Em manifestação enviada ao presidente Edson Fachin, Mendonça afirmou que a medida tem respaldo legal e não invade atribuições do presidente da República nem do plenário do Supremo.
Mendonça rebateu os argumentos da Advocacia-Geral da União, que pediu a suspensão da decisão.
Segundo o ministro, a jurisprudência do STF permite o afastamento cautelar de agentes públicos sem que isso represente interferência indevida no Poder Executivo.

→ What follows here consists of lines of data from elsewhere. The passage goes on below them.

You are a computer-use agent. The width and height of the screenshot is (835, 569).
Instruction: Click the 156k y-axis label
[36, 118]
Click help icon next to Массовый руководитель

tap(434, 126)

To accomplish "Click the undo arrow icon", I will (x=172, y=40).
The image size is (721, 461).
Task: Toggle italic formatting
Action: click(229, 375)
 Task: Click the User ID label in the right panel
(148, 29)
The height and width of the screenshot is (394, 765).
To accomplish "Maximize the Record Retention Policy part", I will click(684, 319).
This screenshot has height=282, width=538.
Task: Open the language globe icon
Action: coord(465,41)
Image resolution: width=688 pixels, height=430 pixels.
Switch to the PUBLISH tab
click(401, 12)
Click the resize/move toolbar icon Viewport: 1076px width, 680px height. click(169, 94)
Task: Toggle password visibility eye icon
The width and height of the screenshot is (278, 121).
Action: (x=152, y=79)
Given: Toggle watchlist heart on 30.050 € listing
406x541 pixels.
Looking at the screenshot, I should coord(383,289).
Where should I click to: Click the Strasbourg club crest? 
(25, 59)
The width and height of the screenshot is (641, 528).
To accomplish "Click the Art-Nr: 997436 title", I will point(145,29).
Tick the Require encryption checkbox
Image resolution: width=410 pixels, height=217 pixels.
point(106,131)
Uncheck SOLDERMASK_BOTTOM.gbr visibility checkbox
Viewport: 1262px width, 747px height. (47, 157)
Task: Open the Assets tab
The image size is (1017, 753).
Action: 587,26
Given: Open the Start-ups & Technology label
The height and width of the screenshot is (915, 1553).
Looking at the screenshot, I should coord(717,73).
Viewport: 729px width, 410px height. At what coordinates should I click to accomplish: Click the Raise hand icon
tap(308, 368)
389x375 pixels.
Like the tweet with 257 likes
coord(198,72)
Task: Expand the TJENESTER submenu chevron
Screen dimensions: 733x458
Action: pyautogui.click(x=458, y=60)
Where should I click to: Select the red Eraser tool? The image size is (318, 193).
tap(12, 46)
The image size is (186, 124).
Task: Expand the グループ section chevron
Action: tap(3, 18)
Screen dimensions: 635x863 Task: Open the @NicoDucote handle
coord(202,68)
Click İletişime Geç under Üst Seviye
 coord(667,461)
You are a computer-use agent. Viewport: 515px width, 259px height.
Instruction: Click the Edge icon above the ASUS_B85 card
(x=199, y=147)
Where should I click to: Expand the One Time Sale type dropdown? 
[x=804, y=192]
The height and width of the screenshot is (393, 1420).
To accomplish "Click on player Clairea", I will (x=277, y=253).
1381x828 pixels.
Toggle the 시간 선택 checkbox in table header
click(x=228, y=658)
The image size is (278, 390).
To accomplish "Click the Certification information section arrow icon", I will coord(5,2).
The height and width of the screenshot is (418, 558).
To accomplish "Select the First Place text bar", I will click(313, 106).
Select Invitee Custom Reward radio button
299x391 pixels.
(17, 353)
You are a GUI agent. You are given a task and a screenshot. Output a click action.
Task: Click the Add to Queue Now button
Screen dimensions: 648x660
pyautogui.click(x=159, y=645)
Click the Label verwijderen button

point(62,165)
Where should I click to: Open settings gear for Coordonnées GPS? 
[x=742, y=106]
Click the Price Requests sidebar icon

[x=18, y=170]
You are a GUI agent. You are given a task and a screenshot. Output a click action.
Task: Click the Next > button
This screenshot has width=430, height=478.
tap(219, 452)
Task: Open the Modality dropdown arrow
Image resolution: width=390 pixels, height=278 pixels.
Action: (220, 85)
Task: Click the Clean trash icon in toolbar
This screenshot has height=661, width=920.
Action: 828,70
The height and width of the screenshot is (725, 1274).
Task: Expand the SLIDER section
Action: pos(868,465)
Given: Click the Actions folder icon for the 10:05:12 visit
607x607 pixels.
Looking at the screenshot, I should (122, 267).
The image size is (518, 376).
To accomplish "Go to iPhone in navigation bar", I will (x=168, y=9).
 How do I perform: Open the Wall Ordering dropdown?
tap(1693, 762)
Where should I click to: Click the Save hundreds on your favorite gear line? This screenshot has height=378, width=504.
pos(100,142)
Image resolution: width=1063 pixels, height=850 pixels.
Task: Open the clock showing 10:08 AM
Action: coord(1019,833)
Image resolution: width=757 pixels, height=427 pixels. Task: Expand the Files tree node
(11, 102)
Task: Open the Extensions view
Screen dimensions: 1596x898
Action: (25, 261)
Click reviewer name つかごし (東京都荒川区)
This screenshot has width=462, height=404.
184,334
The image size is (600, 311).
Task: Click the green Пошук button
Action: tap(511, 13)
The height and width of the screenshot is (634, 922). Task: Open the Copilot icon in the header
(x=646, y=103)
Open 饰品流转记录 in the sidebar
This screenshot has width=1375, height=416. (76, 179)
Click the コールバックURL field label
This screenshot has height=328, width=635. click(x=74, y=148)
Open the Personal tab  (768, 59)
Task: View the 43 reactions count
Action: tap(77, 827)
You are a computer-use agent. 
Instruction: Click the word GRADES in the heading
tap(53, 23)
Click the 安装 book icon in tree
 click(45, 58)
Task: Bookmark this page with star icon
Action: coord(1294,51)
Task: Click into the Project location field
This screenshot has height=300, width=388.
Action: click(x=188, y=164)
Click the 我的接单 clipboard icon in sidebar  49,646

Ele afirmou que a decisão não impede o presidente de nomear substitutos ou exonerar os atuais ocupantes dos cargos.
Rejeitou a alegação de que a saída temporária dos dirigentes provocaria grave lesão à ordem pública.
Para ele, a Polícia Federal possui estrutura para substituí-los, e o risco à ordem administrativa ocorreria justamente se, diante das suspeitas, não fossem tomadas medidas para garantir a apuração dos fatos.
Mendonça negou ter usurpado a competência do plenário.
Segundo ele, o pedido de afastamento foi apresentado especificamente no processo sob sua relatoria.
Destacou que a medida já conta com maioria formada na Segunda Turma do STF para ser referendada.